Is count(*) really expensive?

Anil Namde picture Anil Namde · Apr 27, 2010 · Viewed 7.2k times · Source

I have a page where I have 4 tabs displaying 4 different reports based off different tables.

I obtain the row count of each table using a select count(*) from <table> query and display number of rows available in each table on the tabs. As a result, each page postback causes 5 count(*) queries to be executed (4 to get counts and 1 for pagination) and 1 query for getting the report content.

Now my question is: are count(*) queries really expensive -- should I keep the row counts (at least those that are displayed on the tab) in the view state of page instead of querying multiple times?

How expensive are COUNT(*) queries ?

Answer

Quassnoi picture Quassnoi · Apr 27, 2010

In general, the cost of COUNT(*) cost is proportional to the number of records satisfying the query conditions plus the time required to prepare these records (which depends on the underlying query complexity).
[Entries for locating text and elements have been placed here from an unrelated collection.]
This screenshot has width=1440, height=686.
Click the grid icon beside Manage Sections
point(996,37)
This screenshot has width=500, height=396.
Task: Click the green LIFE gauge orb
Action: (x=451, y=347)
In simple cases where you're dealing with a single table, there are often specific optimisations in place to make such an operation cheap. For example, doing COUNT(*) without WHERE conditions from a single MyISAM table in MySQL - this is instantaneous as it is stored in metadata.

For example, Let's consider two queries:

SELECT  COUNT(*)
FROM    largeTableA a

Since every record satisfies the query, the COUNT(*) cost is proportional to the number of records in the table (i.e., proportional to what it returns) (Assuming it needs to visit the rows and there isnt a specific optimisation in place to handle it)

SELECT  COUNT(*)
FROM    largeTableA a
JOIN    largeTableB b
ON      a.id = b.id

In this case, the engine will most probably use HASH JOIN and the execution plan will be something like this:

  1. Build a hash table on the smaller of the tables
  2. Scan the larger table, looking up each records in a hash table
  3. Count the matches as they go.

In this case, the COUNT(*) overhead (step 3) will be negligible and the query time will be completely defined by steps 1 and 2, that is building the hash table and looking it up. For such a query, the time will be O(a + b): it does not really depend on the number of matches.

However, if there are indexes on both a.id and b.id, the MERGE JOIN may be chosen and the COUNT(*) time will be proportional to the number of matches again, since an index seek will be performed after each match.